MPEG-2 video files rendered with the DVD NTSC or DVD PAL templates will not need to be recompressed. Audio will not need to be recompressed if rendered as stereo or surround AC-3 files with a bit rate of less than 448 kbps.

Or if you use wave files rendered as as stereo, 48-kHz, 16-bit, WAV (PCM) files.

Rich, you also need to check your DVD project settings before making DVD. If you are using ac3 files, then your audio properties need to be ac3. If your using wav files you need to to change your audio properties in DVDA to pcm.

Also, you can see what is being recompressed specifically in DVDA. click make DVD, then click on burn (or prepare). If you have messages that something is being re-rendered, click on the optimize button to view details. There will also be a project properties box there also which will allow you to change your audio settings.
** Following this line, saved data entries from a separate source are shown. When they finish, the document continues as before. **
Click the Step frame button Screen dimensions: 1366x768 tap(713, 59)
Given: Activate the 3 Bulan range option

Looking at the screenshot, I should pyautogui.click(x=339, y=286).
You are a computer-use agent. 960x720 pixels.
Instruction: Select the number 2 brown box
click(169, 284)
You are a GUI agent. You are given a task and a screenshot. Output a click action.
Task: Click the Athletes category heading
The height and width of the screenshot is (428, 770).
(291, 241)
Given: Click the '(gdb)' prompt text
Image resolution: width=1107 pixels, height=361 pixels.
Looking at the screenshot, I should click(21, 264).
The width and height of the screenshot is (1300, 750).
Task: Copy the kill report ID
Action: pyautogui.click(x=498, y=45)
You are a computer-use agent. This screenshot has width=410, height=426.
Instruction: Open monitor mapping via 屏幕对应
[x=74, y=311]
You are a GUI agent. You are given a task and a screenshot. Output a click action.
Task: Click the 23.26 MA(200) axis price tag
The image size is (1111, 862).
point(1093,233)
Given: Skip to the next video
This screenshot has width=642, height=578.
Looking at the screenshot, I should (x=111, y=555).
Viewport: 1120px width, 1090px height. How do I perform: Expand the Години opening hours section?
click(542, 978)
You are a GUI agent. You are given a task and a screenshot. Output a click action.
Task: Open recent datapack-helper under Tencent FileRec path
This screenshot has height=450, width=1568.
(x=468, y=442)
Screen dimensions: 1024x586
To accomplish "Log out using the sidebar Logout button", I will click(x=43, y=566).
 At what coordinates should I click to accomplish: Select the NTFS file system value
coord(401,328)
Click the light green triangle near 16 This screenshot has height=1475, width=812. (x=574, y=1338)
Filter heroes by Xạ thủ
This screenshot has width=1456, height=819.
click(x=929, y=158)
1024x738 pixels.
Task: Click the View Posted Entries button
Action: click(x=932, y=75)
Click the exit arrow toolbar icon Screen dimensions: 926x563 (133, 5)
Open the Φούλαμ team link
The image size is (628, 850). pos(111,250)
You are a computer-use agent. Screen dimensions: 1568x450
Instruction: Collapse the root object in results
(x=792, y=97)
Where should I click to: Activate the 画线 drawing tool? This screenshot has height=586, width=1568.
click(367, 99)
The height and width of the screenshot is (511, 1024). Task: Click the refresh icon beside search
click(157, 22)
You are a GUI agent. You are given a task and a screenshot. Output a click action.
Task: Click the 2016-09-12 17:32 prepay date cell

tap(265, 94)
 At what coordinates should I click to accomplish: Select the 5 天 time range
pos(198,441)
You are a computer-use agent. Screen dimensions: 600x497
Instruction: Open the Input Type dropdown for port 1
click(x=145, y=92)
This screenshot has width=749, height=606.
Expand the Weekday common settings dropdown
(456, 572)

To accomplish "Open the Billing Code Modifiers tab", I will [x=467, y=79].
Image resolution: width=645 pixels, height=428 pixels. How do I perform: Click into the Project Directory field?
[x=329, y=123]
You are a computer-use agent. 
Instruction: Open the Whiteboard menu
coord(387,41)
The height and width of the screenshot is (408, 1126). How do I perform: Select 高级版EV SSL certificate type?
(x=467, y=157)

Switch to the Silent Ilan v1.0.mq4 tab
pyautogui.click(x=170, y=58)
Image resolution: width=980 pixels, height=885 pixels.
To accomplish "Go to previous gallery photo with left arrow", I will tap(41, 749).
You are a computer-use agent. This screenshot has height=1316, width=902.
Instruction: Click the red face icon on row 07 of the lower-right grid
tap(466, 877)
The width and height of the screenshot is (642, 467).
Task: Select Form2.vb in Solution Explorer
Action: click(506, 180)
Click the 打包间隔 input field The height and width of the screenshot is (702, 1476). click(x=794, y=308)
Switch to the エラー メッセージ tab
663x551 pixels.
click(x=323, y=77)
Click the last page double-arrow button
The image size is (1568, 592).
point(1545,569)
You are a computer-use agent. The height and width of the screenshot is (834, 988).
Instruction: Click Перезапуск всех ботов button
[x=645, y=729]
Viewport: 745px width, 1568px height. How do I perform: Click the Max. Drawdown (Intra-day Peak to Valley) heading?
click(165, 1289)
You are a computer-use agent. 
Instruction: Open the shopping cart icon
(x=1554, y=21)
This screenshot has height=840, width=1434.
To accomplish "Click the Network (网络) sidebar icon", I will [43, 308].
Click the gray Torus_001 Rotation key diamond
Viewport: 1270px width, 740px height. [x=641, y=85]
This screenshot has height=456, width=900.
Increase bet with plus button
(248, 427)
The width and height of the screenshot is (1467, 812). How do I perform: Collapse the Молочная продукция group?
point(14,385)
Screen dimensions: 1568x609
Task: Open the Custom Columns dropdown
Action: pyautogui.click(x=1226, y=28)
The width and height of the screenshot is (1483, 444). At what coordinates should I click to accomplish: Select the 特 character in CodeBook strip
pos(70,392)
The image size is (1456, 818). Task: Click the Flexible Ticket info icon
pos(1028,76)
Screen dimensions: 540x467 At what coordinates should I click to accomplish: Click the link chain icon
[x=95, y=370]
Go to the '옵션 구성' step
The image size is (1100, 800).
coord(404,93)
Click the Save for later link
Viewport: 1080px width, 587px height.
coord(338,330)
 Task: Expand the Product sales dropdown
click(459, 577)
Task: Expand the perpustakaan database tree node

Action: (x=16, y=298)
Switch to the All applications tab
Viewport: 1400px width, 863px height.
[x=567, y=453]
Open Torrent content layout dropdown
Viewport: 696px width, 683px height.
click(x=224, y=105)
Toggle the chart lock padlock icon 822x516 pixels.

It does get a tad more complicated though.

If you use a short video for your DVDA menu, it will be recompressed, unless you render that video using progressive settings first, as DVDA menu items must be progressive to be compliant.

There is one more thing I know of that gets recompressed. If you use butttons with motion that are derived from your main video, DVDA will do some rendering to create those buttons. I don't know if it actually rerenders your whole video, but I think it might, therefore I don't use those buttons anymore. They don't fit my personal style anyway, so it is no loss.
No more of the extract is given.